Mendes is the troubadour next door, the attainable dude with an acoustic guitar and songs in which he shows vulnerability but lets women have power. He's been courting tweens and teens since he was 13 posting videos online. Now, at 18, the Canadian star is headlining his first arena tour, which visited sold-out Xcel Energy Center in St. Paul on Sunday.

The Illuminate World Tour should really be titled the Camp Mendes Travels to You Tour. Sunday's concert was mostly a giant campfire singalong. He'd sing the verse of a song and then shout "c'mon, sing" and the 15,000 fans would take the chorus and pretty much the rest of the song. Never mind that his sometimes deep voice made it well nigh impossible for fans to find the right key. Just belt it out around the campfire. Enthusiasm is what counts.

You couldn't find a more enthusiastic crowd. Fans knew the words to every single song — even the cover of Ed Sheeran's "Castle on the Hill." Many carried "Happy Birthday Shawn" signs because they know that Mendes turns 19 on Tuesday.

The evening felt a bit like the first time Taylor Swift headlined an arena tour — girls, girls, girls (and their parents) everywhere, many attending their first concert. Before the concert and at intermission, they enveloped the merchandise booths 15 people deep to buy 10 different Mendes T-shirts, blankets and gym shorts emblazoned with "Shawn Mendes." There was no wait at the beer stands.

During the 95-minute concert, some of the newbies seemed more interested in watching Mendes on giant video screens even though he was standing a mere 15 yards in front of them. Guess kids just like looking at screens.

This concert was a good example of how art and popularity figure into where a show is held. On Saturday, Bruno Mars, who has had three multimillion-selling albums and been featured on seven No. 1 hits, played to a standing-room-only crowd at the X even though he's popular enough to fill stadiums. However, he doesn't think his art would translate effectively in football and baseball fields. By contrast, Mendes' popularity — he's had two No. 1 albums — screams arena, but his art croons theater.

Mendes is mostly an acoustic-strumming songsmith. Although he was backed by four older and electric musicians, he still came across like a neophyte folkie. Moreover, his modest staging didn't demand arena, what with no special effects, fancy sets or elaborate lighting. He did have an illuminated globe suspended over a satellite stage, but the globe was seldom utilized. And, before the encore, on a giant screen, he showed an enigmatic video in which he appeared to be drowning and reliving the highlights of his career. Go figure.

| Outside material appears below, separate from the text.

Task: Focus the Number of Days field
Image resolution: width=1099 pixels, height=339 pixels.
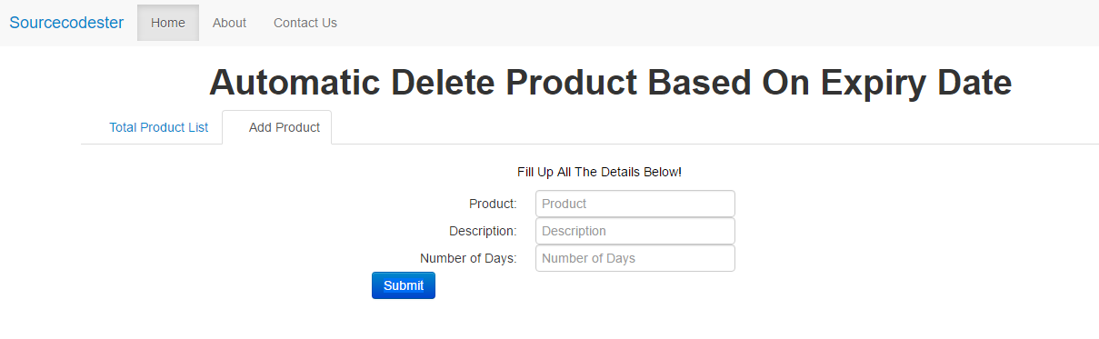Action: tap(635, 258)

That was it as far as showmanship. Mendes doesn't dance. His idea of choreography is to teach the lyrics of a lesser known tune to his fans and then have them sing the words back to him. At one point, he even playfully implored the dads to sing along with their daughters.

The Toronto guitar man was just full of nice-guy sincerity in conversation and songs. Without mentioning the X or St. Paul by name, Mendes recalled playing there at KDWB's Jingle Ball in 2015 and experiencing a loud reaction from a large crowd for the first time in his nascent career. He even described a photo of him coming offstage that night, down to the green plaid shirt he was wearing.

His songs are equally earnest. With squinting sincerity, he delivered "A Little Too Much," about a woman being afraid, and "Stitches," the big single from his 2015 debut album about him feeling down after being dumped. Even the more grown-up tunes from his sophomore album, 2016's "Illuminate," such as "Bad Reputation" (about a woman's rep) and "Patience" (about him hooking up with an older woman) were rendered with heartfelt vulnerability.

Of course, Mendes could do no wrong with his audience. However, maybe by the next time he comes back to the Twin Cities, his stagecraft will live up to his popularity.

Opening the concert was piano pop star Charlie Puth, who, at 25, seemed like a polished veteran compared with Mendes. Puth talked about the back story of some of his songs, including his breakthrough hit "Marvin Gaye." The big crowd-pleaser was his Wiz Khalifa collaboration, "See You Again," which ranks as the second most watched music clip on YouTube of all time. All told, Puth's half-hour performance suggested remarkable improvement since his last Twin Cities gig at the Varsity Theater in March 2016.